Preskill began his career in particle physics and cosmology, but in the 1990s he got excited about the possibility of solving otherwise intractable computational problems by exploiting quantum physics. He is especially intrigued by the ways our deepening understanding of quantum information and quantum computing can be applied to other fundamental issues in physics, such as the quantum structure of space and time.
You can follow Preskill on Twitter @preskill.
The lecture is preceded by an exhibit about the life and work of David Ritz Finkelstein. The exhibit will be on display at Clough Commons Atrium on April 8-25, 2019.

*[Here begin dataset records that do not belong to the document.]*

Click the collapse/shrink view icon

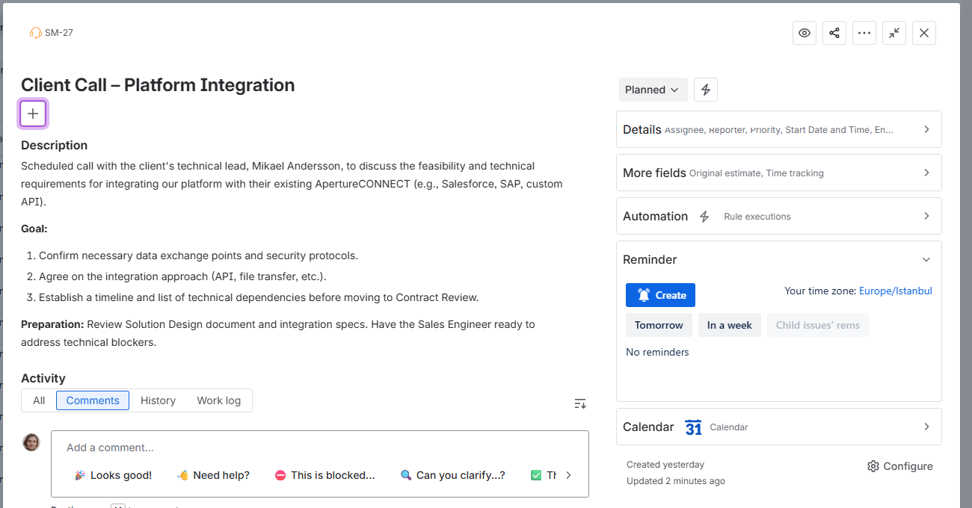coord(894,33)
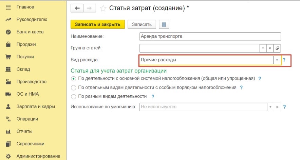
Task: Click the hamburger icon beside Главное
Action: pyautogui.click(x=8, y=7)
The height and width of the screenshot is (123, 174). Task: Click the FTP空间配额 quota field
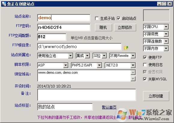pos(52,37)
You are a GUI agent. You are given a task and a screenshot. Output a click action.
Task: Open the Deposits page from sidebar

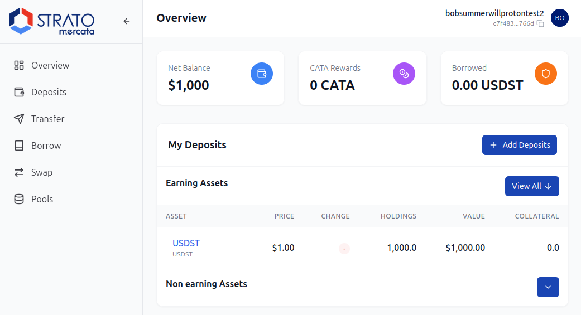[x=49, y=92]
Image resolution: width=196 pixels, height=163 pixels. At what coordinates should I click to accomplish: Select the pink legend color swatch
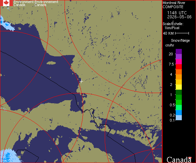tap(179, 61)
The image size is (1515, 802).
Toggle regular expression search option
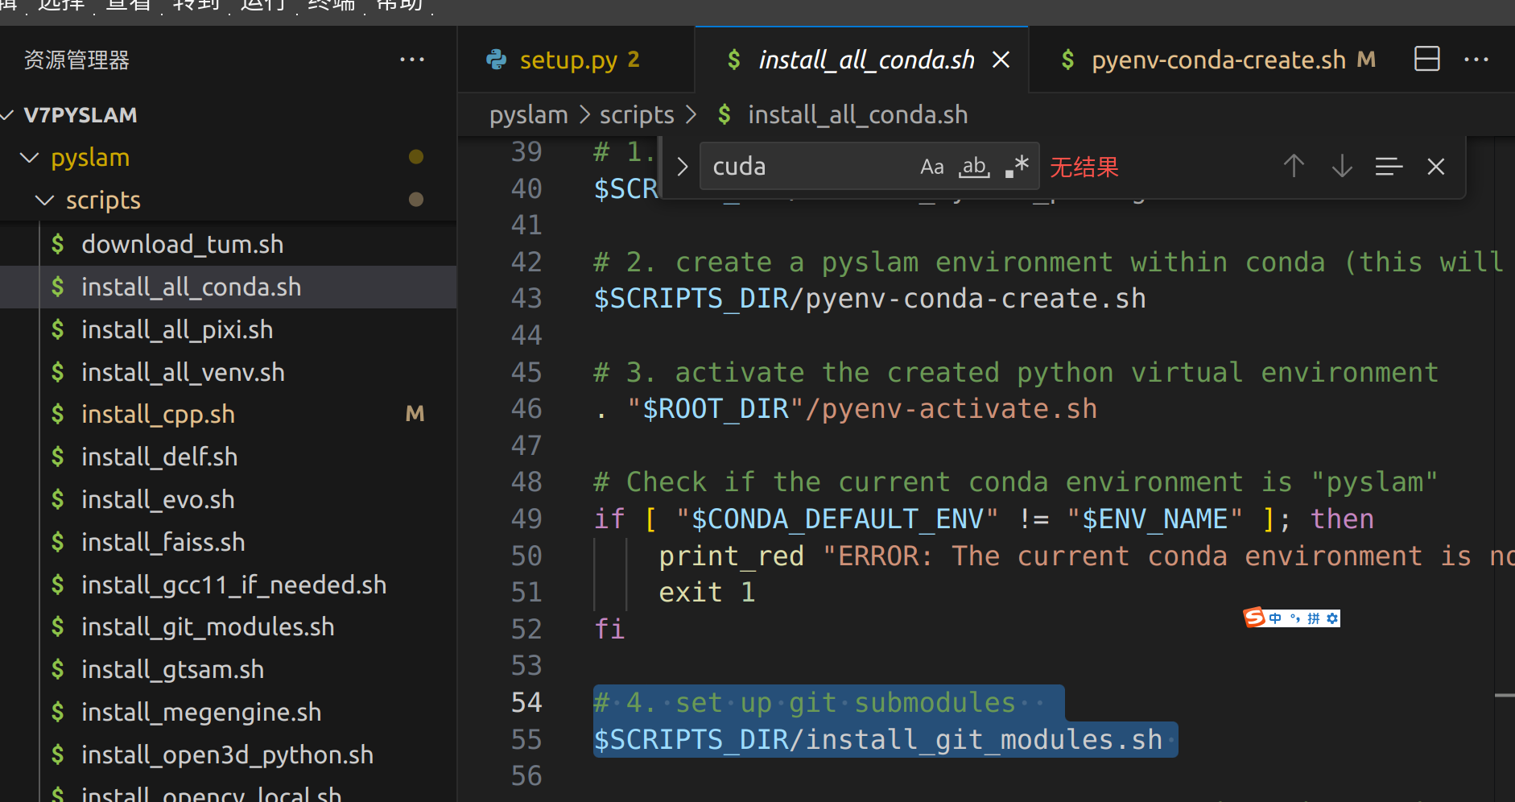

About the Bold Ideas In Physics Lecture Series and Exhibit
The lecture series celebrates the life and work of David Ritz Finkelstein, the late School of Physics professor who was unafraid to challenge orthodoxy. The exhibit introduces Professor Finkelstein's life, his work on gravitational fields, space-time, quantum relativity, and quantum computations, as well as research by Georgia Tech faculty and students that continues some of his bold ideas. For more information, visit www.davidritzfinkelstein.com.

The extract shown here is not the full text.